━━ Records provided ━━

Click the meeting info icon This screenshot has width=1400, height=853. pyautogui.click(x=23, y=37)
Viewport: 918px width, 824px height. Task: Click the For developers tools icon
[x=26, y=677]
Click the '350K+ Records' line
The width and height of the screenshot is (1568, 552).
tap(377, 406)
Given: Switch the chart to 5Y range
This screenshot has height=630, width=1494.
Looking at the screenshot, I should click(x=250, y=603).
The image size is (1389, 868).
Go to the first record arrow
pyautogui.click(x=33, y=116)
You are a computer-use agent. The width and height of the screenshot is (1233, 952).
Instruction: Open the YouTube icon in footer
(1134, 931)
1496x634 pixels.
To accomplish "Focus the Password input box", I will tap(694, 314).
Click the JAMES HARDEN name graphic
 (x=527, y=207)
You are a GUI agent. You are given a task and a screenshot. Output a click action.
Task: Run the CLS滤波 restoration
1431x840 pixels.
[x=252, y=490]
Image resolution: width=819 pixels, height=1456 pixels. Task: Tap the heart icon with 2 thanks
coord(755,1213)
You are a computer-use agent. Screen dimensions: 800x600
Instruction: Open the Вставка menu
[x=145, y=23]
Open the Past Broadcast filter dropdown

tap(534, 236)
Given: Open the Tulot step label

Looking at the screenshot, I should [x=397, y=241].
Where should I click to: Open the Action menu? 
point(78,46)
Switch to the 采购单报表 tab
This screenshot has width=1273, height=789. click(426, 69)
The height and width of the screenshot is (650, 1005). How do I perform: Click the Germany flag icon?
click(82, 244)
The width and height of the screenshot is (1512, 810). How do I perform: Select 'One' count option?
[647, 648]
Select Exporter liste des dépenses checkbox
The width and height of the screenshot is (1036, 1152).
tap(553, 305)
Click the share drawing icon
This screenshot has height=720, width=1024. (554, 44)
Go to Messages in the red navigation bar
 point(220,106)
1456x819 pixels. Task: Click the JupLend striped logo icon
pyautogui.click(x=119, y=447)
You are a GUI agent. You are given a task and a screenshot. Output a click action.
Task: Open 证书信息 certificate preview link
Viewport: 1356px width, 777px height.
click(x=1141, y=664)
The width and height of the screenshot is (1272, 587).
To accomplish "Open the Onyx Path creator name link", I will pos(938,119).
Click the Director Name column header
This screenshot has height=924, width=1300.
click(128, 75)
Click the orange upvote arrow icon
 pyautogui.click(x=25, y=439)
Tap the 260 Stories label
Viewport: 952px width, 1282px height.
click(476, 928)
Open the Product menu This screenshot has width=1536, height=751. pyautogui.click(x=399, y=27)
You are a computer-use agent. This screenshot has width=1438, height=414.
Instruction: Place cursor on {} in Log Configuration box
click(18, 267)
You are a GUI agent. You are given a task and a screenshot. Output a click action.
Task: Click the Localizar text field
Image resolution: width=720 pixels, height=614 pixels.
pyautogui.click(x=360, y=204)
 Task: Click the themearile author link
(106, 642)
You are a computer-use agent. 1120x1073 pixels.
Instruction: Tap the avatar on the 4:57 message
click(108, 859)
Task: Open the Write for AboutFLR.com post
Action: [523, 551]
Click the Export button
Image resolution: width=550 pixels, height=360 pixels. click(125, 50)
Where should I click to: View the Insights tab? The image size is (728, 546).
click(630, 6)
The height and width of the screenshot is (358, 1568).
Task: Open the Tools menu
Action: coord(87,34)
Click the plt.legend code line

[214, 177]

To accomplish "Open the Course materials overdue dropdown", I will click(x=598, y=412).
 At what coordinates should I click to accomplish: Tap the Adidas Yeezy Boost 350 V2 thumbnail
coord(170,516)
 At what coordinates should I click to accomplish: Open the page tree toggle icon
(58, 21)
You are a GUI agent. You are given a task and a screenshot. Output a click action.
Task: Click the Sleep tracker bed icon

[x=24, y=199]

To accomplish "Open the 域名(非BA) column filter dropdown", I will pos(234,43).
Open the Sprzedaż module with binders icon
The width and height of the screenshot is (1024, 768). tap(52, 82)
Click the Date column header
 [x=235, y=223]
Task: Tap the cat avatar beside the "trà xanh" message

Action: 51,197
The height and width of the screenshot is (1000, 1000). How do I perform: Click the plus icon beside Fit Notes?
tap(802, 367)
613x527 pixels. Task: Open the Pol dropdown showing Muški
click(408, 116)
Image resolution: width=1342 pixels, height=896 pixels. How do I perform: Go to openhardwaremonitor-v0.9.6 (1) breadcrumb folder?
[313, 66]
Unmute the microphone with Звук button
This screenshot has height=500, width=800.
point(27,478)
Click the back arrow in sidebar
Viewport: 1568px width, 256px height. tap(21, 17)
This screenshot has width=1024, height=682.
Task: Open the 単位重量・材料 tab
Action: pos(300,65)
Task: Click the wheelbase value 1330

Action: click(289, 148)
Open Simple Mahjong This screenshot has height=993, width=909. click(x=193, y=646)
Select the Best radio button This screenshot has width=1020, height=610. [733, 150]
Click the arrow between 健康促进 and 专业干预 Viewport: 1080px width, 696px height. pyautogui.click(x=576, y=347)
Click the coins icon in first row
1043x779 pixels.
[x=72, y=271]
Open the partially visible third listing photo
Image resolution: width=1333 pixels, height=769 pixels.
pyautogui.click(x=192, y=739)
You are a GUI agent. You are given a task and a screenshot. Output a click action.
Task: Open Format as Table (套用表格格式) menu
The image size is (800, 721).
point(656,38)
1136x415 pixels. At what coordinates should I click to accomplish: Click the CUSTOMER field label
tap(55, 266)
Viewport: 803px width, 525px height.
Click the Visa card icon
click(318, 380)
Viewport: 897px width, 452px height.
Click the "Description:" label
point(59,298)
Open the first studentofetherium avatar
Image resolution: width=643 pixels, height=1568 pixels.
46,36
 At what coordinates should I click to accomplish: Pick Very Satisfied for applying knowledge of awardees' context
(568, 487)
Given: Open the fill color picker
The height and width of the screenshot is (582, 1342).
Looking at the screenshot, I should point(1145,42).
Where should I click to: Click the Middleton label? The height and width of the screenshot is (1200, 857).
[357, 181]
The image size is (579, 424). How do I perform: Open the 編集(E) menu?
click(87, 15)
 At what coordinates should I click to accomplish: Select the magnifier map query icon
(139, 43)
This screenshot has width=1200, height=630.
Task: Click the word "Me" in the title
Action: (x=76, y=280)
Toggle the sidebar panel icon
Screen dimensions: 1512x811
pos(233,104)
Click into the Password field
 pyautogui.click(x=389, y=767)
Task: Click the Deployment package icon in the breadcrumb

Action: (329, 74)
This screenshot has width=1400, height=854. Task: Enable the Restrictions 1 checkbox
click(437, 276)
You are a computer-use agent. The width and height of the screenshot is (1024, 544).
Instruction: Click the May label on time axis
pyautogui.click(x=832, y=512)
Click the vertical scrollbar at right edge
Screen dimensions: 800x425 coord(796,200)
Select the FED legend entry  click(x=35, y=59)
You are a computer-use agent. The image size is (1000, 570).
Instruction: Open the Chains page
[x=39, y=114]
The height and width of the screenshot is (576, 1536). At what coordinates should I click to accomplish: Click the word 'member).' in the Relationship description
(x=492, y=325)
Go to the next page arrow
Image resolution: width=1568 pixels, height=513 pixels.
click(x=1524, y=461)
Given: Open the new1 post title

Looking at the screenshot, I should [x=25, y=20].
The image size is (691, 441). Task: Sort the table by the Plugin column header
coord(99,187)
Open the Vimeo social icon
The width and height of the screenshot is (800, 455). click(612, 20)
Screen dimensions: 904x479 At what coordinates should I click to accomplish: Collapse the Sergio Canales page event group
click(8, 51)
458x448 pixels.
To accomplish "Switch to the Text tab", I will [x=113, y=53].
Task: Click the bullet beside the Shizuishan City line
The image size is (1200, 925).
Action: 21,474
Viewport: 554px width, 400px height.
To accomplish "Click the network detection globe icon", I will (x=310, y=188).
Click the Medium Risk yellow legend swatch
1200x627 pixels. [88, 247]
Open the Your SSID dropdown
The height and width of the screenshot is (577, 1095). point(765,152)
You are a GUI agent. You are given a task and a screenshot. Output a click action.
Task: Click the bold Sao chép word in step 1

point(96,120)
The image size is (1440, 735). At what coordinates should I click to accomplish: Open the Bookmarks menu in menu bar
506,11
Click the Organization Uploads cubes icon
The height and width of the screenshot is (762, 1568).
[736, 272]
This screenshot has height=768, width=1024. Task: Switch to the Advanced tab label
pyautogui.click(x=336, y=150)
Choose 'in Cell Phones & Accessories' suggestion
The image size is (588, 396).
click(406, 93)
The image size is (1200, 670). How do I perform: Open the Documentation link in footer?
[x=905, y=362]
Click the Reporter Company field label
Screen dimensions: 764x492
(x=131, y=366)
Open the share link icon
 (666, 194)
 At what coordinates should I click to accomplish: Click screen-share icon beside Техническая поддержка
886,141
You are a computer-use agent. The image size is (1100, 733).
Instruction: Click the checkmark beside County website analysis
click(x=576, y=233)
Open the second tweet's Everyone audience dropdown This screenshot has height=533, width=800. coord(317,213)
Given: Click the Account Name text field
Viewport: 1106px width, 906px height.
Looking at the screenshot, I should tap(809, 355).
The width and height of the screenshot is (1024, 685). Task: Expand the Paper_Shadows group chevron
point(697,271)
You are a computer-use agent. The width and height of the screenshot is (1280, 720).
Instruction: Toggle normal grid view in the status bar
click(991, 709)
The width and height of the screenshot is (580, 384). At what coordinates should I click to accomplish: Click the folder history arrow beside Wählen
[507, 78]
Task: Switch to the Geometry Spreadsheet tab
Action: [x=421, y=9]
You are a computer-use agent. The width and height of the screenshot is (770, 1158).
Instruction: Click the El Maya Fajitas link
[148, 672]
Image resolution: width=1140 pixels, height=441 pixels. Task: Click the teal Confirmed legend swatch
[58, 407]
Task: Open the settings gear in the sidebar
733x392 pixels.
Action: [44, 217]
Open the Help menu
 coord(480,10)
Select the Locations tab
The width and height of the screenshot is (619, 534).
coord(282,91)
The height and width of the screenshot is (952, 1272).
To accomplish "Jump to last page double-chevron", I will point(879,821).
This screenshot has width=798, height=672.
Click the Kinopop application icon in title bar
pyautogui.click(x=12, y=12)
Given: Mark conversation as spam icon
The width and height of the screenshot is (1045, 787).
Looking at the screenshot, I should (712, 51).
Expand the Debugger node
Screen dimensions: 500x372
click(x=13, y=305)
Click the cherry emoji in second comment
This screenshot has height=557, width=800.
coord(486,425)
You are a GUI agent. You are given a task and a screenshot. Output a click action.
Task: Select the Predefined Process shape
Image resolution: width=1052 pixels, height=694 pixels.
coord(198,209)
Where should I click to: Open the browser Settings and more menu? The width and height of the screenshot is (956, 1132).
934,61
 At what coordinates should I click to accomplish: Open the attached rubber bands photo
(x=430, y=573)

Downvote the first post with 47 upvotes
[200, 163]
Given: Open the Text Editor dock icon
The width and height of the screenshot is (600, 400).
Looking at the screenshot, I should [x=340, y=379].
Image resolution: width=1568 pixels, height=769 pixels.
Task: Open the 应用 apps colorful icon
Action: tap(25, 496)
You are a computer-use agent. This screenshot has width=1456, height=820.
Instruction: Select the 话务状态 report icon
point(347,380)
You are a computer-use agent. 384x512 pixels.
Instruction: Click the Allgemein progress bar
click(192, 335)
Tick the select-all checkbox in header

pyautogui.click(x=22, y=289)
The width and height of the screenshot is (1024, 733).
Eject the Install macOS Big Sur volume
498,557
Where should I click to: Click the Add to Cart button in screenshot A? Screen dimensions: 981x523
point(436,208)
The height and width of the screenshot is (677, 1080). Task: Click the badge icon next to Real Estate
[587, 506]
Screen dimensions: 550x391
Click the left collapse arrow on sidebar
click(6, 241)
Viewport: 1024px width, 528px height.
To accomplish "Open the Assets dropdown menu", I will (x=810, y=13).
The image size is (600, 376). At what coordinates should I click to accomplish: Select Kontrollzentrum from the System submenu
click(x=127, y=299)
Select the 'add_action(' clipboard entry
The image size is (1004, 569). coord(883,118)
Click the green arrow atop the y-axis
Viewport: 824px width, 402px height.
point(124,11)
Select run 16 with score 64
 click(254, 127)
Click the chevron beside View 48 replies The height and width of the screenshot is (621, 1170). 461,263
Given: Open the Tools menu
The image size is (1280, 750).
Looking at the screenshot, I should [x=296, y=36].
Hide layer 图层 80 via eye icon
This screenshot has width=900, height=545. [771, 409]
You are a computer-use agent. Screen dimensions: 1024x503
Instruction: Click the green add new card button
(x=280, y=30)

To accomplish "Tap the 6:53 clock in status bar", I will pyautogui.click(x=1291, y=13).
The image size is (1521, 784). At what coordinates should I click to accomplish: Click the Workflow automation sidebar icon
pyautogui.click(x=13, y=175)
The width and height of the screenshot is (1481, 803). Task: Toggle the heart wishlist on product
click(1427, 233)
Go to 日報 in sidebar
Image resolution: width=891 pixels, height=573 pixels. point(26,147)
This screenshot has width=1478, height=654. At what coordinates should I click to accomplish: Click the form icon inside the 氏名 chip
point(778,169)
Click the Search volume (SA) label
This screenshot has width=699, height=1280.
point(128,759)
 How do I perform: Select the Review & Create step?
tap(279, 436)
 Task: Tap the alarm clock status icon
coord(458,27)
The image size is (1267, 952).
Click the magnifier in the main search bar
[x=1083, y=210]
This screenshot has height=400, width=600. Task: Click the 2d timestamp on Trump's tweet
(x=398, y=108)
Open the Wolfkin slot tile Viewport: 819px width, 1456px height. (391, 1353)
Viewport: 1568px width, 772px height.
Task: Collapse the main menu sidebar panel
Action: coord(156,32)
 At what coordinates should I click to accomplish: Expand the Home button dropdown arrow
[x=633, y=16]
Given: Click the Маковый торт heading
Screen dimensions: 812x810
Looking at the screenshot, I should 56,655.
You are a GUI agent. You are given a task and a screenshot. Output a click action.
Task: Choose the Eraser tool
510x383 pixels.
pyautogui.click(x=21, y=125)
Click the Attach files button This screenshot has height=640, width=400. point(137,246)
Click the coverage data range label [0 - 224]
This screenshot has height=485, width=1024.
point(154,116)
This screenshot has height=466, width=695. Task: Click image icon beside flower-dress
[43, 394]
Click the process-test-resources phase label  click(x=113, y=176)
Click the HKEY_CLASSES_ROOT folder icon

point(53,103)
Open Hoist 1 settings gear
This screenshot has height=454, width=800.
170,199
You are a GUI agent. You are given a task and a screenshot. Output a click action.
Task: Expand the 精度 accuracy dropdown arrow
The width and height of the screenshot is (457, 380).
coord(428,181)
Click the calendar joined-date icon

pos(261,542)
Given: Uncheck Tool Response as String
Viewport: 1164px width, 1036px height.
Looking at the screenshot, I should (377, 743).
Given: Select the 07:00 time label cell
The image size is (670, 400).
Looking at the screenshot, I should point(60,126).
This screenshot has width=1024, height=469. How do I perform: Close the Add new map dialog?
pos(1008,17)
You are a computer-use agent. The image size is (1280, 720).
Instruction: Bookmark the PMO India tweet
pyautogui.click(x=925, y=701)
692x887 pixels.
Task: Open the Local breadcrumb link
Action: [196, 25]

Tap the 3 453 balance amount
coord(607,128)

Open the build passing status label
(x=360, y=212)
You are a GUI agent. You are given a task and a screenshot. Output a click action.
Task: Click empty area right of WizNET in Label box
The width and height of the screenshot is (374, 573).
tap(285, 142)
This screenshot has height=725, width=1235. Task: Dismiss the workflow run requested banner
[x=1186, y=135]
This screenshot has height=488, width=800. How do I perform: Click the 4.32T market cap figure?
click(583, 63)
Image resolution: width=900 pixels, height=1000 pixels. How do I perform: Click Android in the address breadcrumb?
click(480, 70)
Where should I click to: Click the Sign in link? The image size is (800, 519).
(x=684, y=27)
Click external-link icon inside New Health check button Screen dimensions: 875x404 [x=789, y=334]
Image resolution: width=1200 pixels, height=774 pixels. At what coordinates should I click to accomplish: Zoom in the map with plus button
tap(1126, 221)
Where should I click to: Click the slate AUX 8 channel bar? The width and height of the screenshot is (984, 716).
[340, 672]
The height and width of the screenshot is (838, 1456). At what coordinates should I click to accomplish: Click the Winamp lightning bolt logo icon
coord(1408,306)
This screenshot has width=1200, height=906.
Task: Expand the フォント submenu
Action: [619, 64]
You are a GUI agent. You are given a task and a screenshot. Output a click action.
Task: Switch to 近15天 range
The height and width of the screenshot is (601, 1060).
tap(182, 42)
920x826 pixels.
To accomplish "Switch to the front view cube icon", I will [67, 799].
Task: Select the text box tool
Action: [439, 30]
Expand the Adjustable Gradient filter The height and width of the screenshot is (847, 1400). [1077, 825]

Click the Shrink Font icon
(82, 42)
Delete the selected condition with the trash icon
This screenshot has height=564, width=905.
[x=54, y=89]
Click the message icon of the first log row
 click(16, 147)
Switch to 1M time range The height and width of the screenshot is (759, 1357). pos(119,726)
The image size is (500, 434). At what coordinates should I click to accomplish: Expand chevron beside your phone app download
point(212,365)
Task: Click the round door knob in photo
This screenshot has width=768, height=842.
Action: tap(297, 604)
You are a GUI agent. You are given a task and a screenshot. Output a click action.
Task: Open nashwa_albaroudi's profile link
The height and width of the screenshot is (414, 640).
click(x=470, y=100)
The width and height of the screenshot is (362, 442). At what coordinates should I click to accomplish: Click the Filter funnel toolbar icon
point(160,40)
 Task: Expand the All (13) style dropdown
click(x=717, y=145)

━━━

**Exercise aim:**
Every line of the records that includes the word "Choose" should be gathered.

**Answer to this task:**
Choose 'in Cell Phones & Accessories' suggestion
Task: Choose the Eraser tool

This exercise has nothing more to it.